The garage is a mystery to us all. For some reason it was originally designed for the housing of motorized vehicles. Gradually, over time this treasured space became the default storage center for the All-American family.
So many boxes and seasonal items were stacked inside that eventually the cars stayed on the driveway outside of the garage. It is only the determination that comes during the Spring cleaning feelings of guilt and procrastination that this designated space can be reclaimed. When space is organized and items are visible and accessible, something special happens inside of our soul; we experience gratification.
The trick to getting the garage organized is the uncompromising commitment to freeing up floor space. Stacks of stuff that are allowed to pile up on each other will grow like a weed. It will be subtle growth but over time, stacks attract more things and then more stacks are born.
I sat on a chair and thought through how I could organize my garage, reclaim floor space and reduce the clutter. One wall in my garage was clearly underutilized. I imagined shelving and a long clothes rod.
A trip to the hardward store on my day off was all that I needed to get started. I picked up the supplies that I needed. I was concentrating on the plan.
Once back in my garage I did a little demolition. This required a crowbar and hammer. However, after a little elbow grease and grunting, I was able to clear the wall of all previoous hooks, shelving standards and limited storage options.
In place of everyting that I took down, I put up a lot more. Multi-level shelving grew on the wall. Variations of the available space made room for odd shapes and oversized items. Once the shelving standards were up, I placed custom cut common 1×12 boards.

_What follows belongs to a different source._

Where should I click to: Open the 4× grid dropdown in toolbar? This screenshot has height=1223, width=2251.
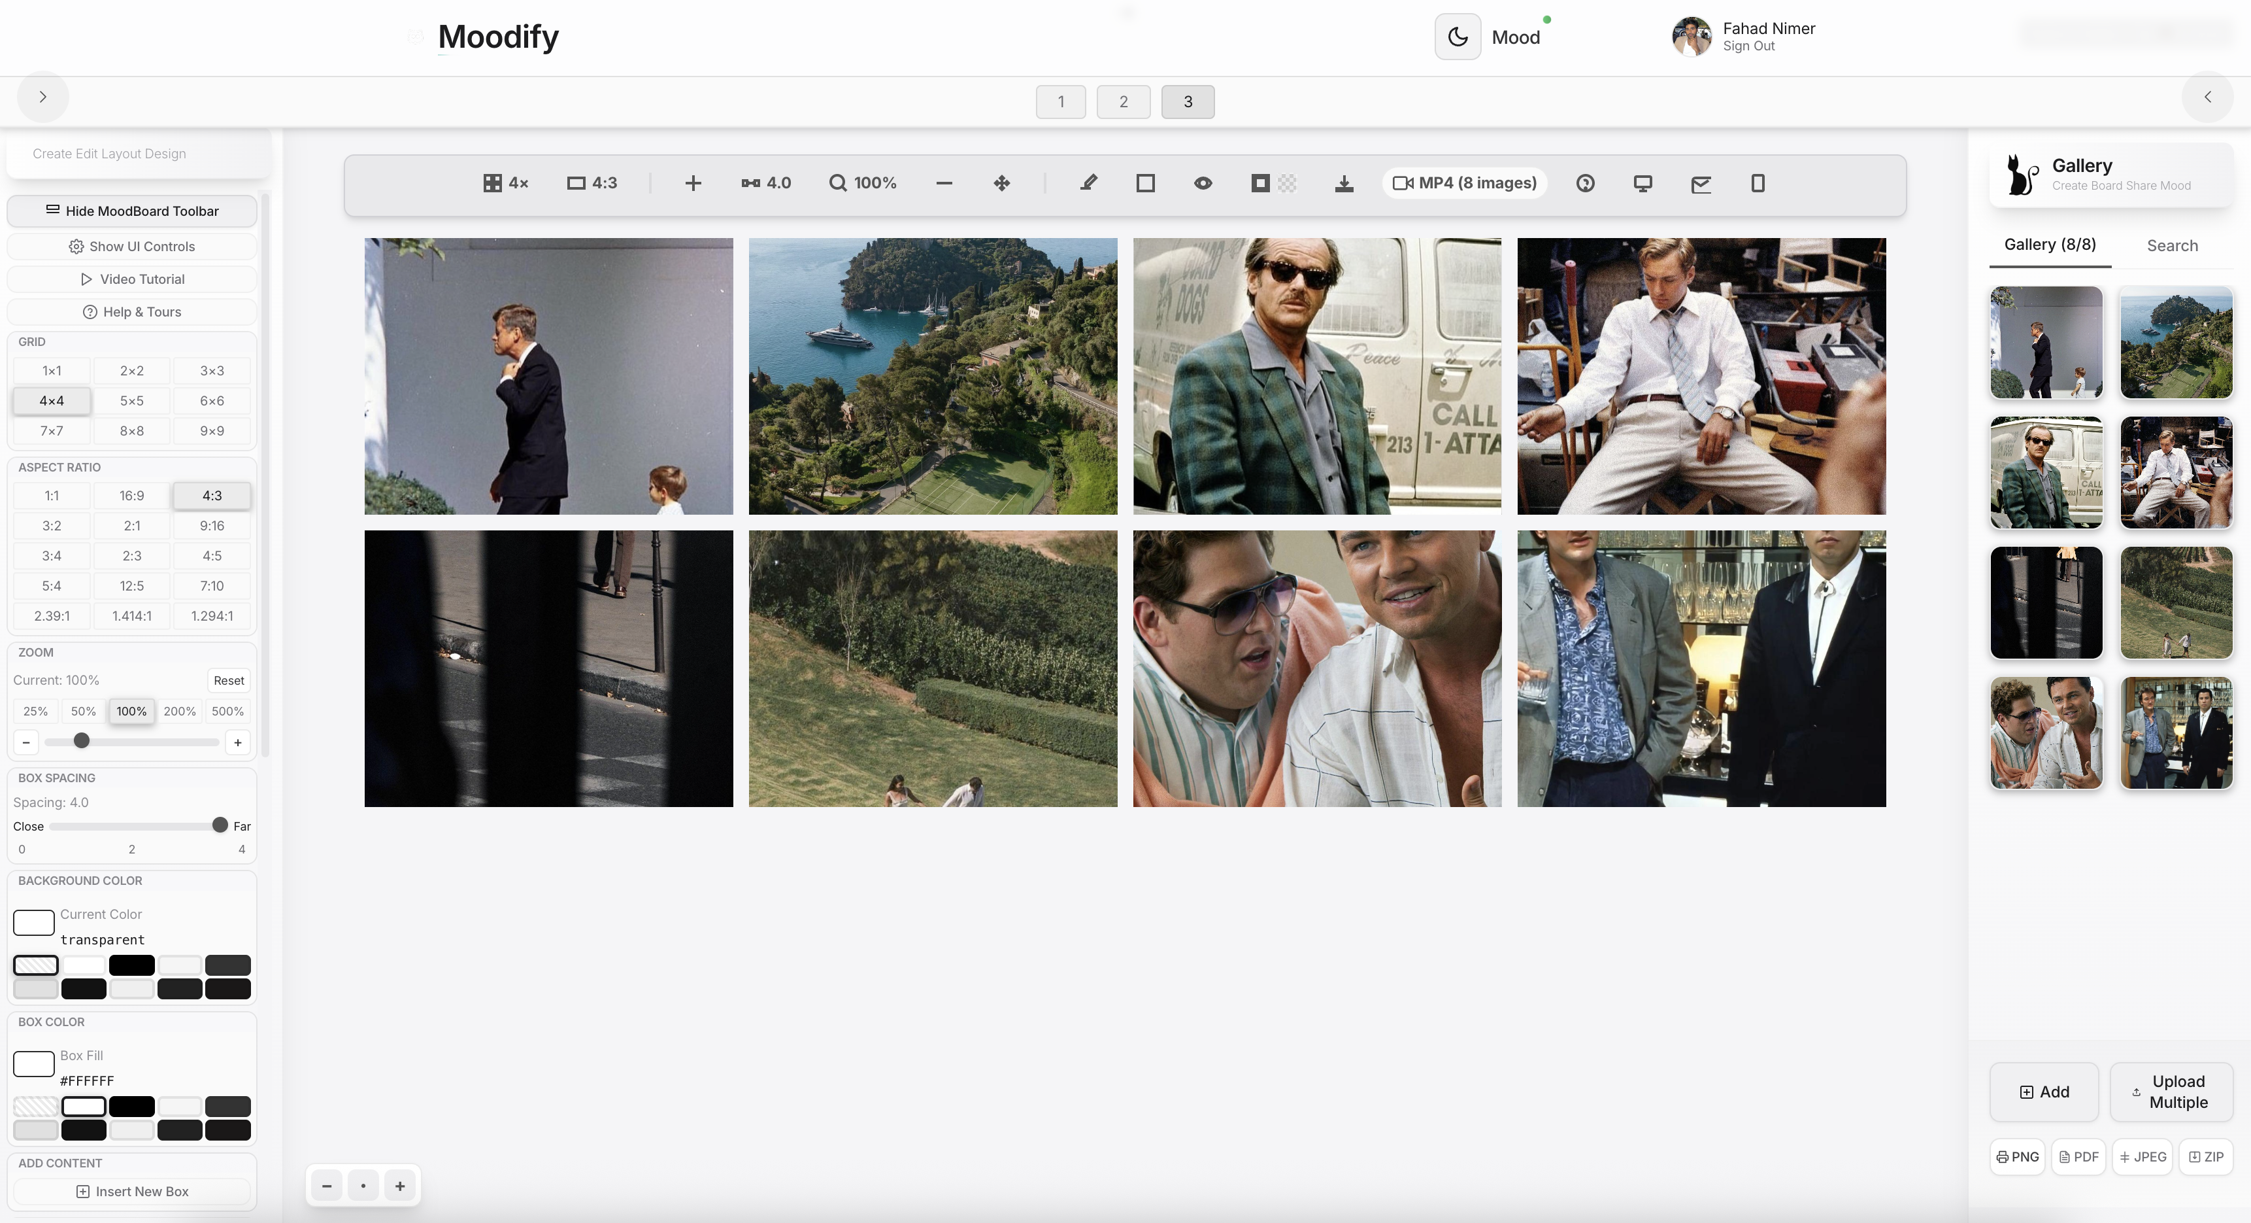click(506, 183)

Standing back I gazed all of the space to store necessary items. With great delight I stacked and stored items on the newly designed space. Now, there was more storage space than items that I needed to find a home. How weird is that?
I sat down. My back was hurting from climbing the ladder, lifting things on to the shelves and twisting in odd directions in order to install the shelving brackets. My jackets no longer had to lay on tables in piles. Now, they could hang in the air and breath.